若是說見著陳季禮一點波動都沒有,那是假的,畢竟人心不是石頭,不可能無知無覺,那些曾經的過往,歷歷在目,因為對他的執念,所以變得尤為敏銳,只是已經被她深藏在心底,不再示人。
她眼中的他不再是那個滿眼星辰的少年,她也不再是那個滿眼只有他的女人。
離開了,便是放下了。
那些愛慕他的歲月終將隨著時間的流逝變得模糊。
楊鈞翰見寧情鬆懈下來的表情,心中微微酸澀,她……果然對他有負擔。
兩人正在無言之時,一個跑貨的興致沖沖地跑來,對寧情道:「東家,有好消息了,有客商找我們訂貨了。」
寧情大喜,「真的!是哪位老闆?在哪?訂多少?」
「聽說是個大老闆,估計數量不在少數,東家,那客商就住在緣來客棧,隨時能與東家見面詳談。」
「那太好了,我去收拾收拾,換件得體的衣裙。」這是這段日子寧情聽到最好的消息,她喜形於色,揮手示意他們讓開,她要關門換衣,梳頭洗面。
楊鈞翰同樣被感染著,面上帶著深深的笑意,退開至扶欄邊,看著心情上佳的女人關上房門,望著她消失在方向,他發覺她的喜怒哀樂已經能輕易的左右他的情緒,這是個令他措手不及的發現。
寧情見到了那位大老闆,姓秦,三四十來歲,來自北邊,看中她的妝粉,想去她的作坊看貨。
秦老闆見要找的居然是為女東家,口中連連稱奇,可畢竟他走南闖北多年,雖說女東家不多見,當然也不是沒有,只是稀少而已,見識多的人,心胸也寬廣,並沒有那些眼界小,見底淺的那些掌柜的顧慮,倒是覺得女子用的妝品,只有同為女人的才會更懂,做出的東西也更能貼近女客的需求。

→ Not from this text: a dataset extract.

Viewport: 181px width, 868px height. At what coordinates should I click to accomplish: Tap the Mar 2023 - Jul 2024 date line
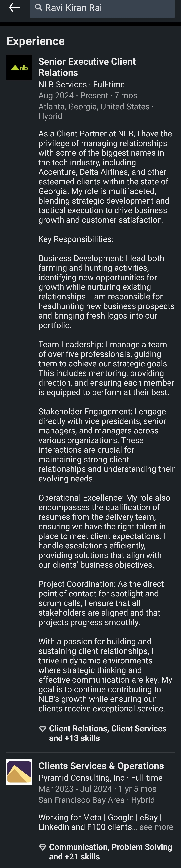(98, 789)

寧情覺得這是位識貨的,忙雇了馬車同秦老闆一同回了清水畔。
寧情覺得自己好像走了好運,非常非常好的那種運,秦老闆不光訂購了萬盒妝粉,還看中她的面脂和口脂,一樣訂了萬件。
送走秦老闆,寧情坐在院子裡樂了半個時辰,她真的不敢相信,她不光能賣光屋子裡堆積的胭脂,還得抓緊時間完成訂單。
俗話說好運會連連,果然是連連,跑貨的不斷帶回訂單,有蘇城的,福清城的,還有一些更遠的,她春季播下的種子,在這個夏季陸續的開花結果。
往後的日子寧情更加忙碌,靠她和秀萍姐、芽兒那是忙不過來的,還好清水畔村民多,方便僱人,人手方面很快解決,可還有其他方面需要跟上。